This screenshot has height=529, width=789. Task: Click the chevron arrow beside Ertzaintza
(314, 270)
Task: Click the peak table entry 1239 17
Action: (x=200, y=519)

○ ○ ○ ○ ○ ○ ○

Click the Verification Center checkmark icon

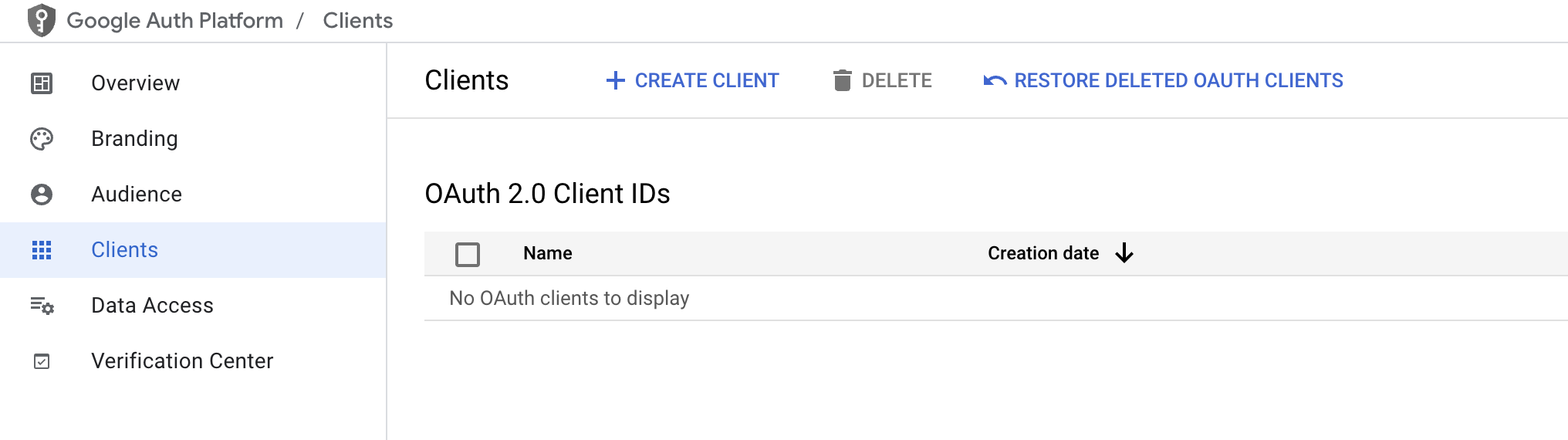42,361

○ ○ ○ ○ ○ ○ ○

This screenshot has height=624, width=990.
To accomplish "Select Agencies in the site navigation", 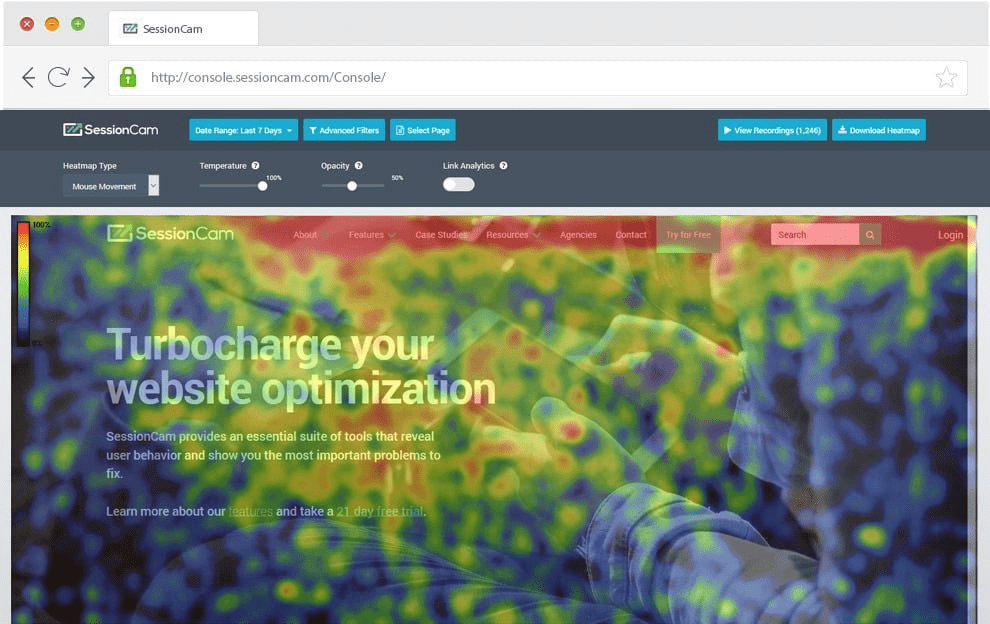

○ ○ ○ ○ ○ ○ ○

TRY IT:
Restate the lines above from the one containing "This screenshot has height=624, width=990." through the one containing "Agencies in the", inclusive, exactly and without pictures.

WORKED SOLUTION:
This screenshot has height=624, width=990.
To accomplish "Select Agencies in the site navigation", 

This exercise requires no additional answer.